Люди там, внизу. Вверх им смотреть нельзя. Если хоть один поднимет взгляд, все будет испорчено. И ни в коем случае нельзя попадать в кадр солдатам, эту сцену надо отснять сегодня, и тут ко мне подходит Хайнц Конрадс: «Францль, дорогой, какая радость, что ты смог прийти — увы, наше время истекло!» Мне кажется, что он замахивается, и я закрываю лицо руками, но нет, он оборачивается к камере, вспыхивает красная лампочка, на экране его лицо таким крупным планом, что ноздри кажутся кратерами. «Сервус»[13], — прощается он нараспев, как положено хорошему австрийцу, — «хорошего дня, милые мои, спасибо, дорогие гости, доброго вам здоровьичка!» Из динамиков лязгает пианино, красная лампочка гаснет, на экране хоровод букв складывается в слова «„Что новенького в воскресенье?“ вел Хайнц Конрадс».

Кажется, закончилось. Молодой человек в очках, все время неотрывно глядевший мне в лицо, теперь подходит.

— Титры придется три раза целиком прокрутить. Раньше времени закончили. Такого еще никогда не было, можете гордиться.

— Надеюсь, тебе скоро станет получше, — говорит бородач в охотничьей куртке. — Рад был снова увидеться, Францль.

— Я тоже, — говорю я, не зная, что еще сказать.

— А что, вы правда не снимали «Моландера»? Я думал, снять еще успели, но потом, когда началось восстание в Праге —

Я отворачиваюсь от бородача и протягиваю руку, чтобы молодой человек, чью фамилию я вдруг вспоминаю — Розенкранц его фамилия, и почему-то мне это неприятно — помог мне подняться. Он помогает, и мы мелкими шажками направляемся к двери.

Но Хайнц Конрадс загораживает нам дорогу. Лицо его искажено яростью.

— До свиданья, дорогой Хайнцль, — говорю я.

— Уползай обратно в свою дыру и сдохни там, сволочь.

Я моргаю. На мгновение мне кажется, что я ослышался.

— А ты себе что думал? — обращается он к молодому человеку. — Этого старого пердуна в мою передачу приглашать! Приперся склеротик гребаный, дерьмо вместо мозгов, а я стою как идиот с твоими вопросами… Собрал вещи и пошел отсюда, чтоб я тебя больше не видел!

— С большим удовольствием, — говорит Розенкранц.

— Заткнулся мне. Ни слова, собрал и пошел!

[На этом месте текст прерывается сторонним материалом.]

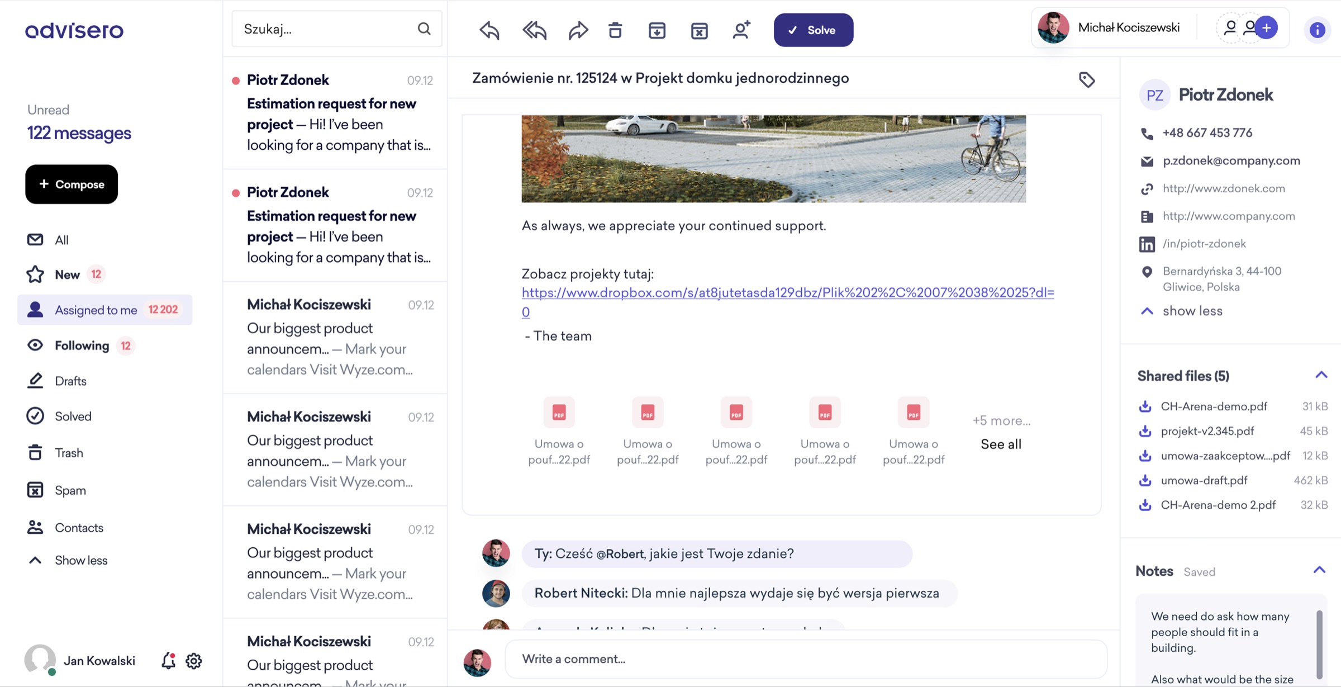This screenshot has height=687, width=1341.
Task: Switch to the Following view
Action: (x=82, y=345)
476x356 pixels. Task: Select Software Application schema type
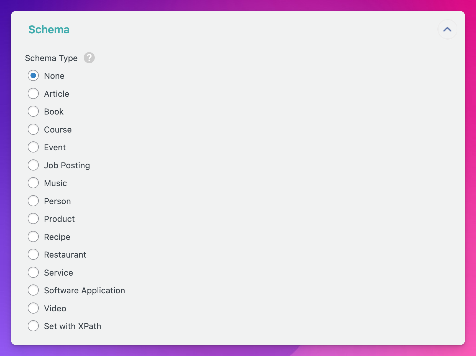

— С удовольствием, — повторяет Розенкранц. Мы обходим белого от злости Хайнца Конрадса. Я иду, полузакрыв глаза, слышу, как открывается и закрывается тяжелая дверь.

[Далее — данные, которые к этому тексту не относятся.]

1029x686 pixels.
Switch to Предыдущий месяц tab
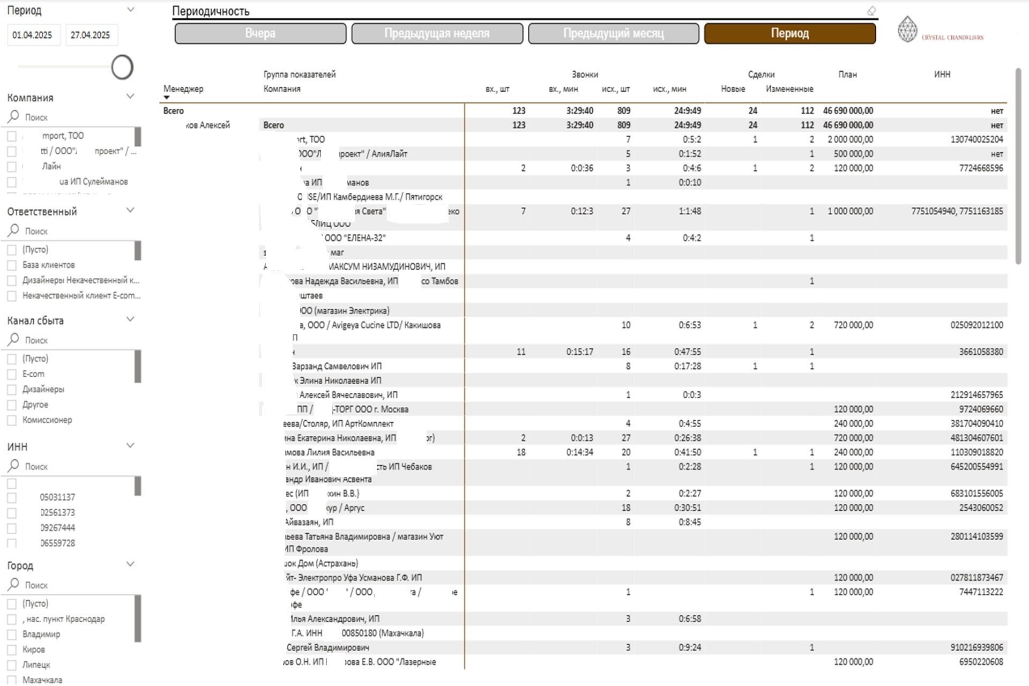coord(613,33)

— Который месяц уже хочу уйти, — говорит Розенкранц. — Но взять и уволиться любой может, так я подумал. Решил придумать что-нибудь получше.

Меня одолевает слабость. Устал я все же от передачи, не только кисти рук дрожат, а обе руки целиком, до самых плеч. Что произошло-то? Уже расплывается в памяти. Вначале я рассказывал байки, все шло хорошо, потом, конечно, зашла речь о Пабсте, о нем меня всегда спрашивают, и тут все спуталось. Я сердился, может быть, даже кричал, и еще я вспомнил съемки «Моландера», но этого вообще-то быть не может, «Моландера» мы не снимали.

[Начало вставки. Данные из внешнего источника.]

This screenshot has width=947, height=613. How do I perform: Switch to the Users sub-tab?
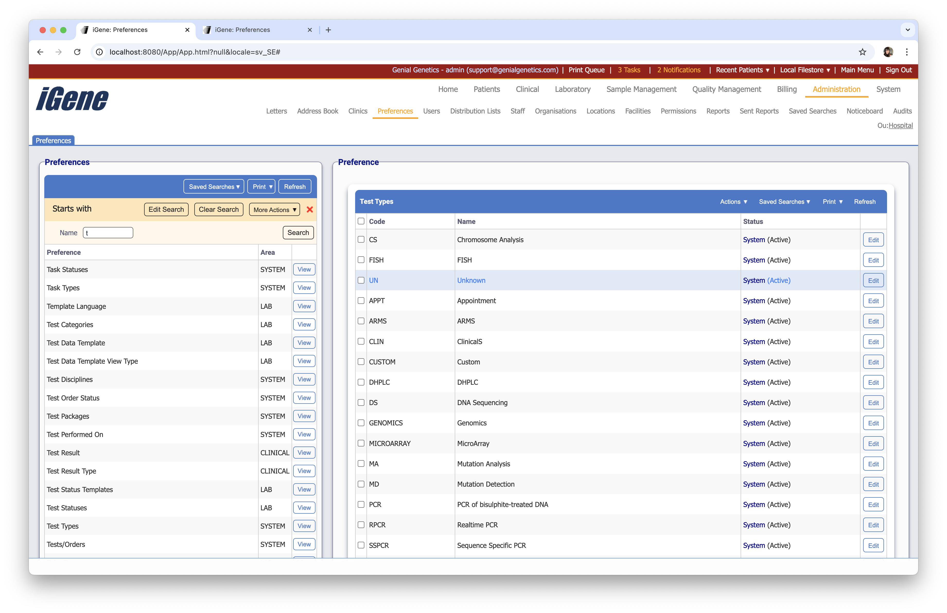[x=431, y=111]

— Шеф сказал, ладно, давай пригласим его, и я, как всегда, записал ему вопросы. — Он замолкает, потом говорит: — Там был мой отец.

— Ваш отец?

— Статист. В концертном зале… Студия в Баррандове[14], павильон номер семь, съемки «Дела Моландера».

— Где тут туалет?

Не могу дальше идти. Пол колышется, вот-вот упаду лицом вперед. Но он ошибается, мы этот фильм не снимали. Я точно знаю, я там был. Своими глазами видел, как мы не снимали этот фильм. Совершенно точно помню, как это не происходило. Я прокашливаюсь, хочу объяснить.

— Я всюду искал, — говорит он. — Ни одной копии. Негатив утерян. Вы, наверное, единственный, кто видел рабочий материал. Кроме Пабста, конечно. Но Пабста уже нет.

Я опускаю ручку двери, вхожу в туалет. На секунду опасаюсь, что он пойдет за мной, но, к счастью, он ждет снаружи.

Дверь захлопывается. Все трудно, одежда сопротивляется. Онемевшие пальцы не могут расстегнуть пуговицу на брюках, и сиденье слишком низкое. Уже сидя, я замечаю, что рулон лежит на полу — я тяну за него, но бумага только раскручивается. Как же все тяжело. Локоть болит, спину не разогнуть, в коленях дрожь и слабость, еле-еле встаю. Надо умирать молодым. Когда я в детстве болел, всегда приходил доктор Земанн. Прохладная ладонь на лбу. «Болеем?» — спрашивал он. «Температурим?» А я думал, почему он так говорит, он-то не болеет, это я болею. Не знаю, что вдруг сейчас это всплыло, десятилетиями о нем не вспоминал.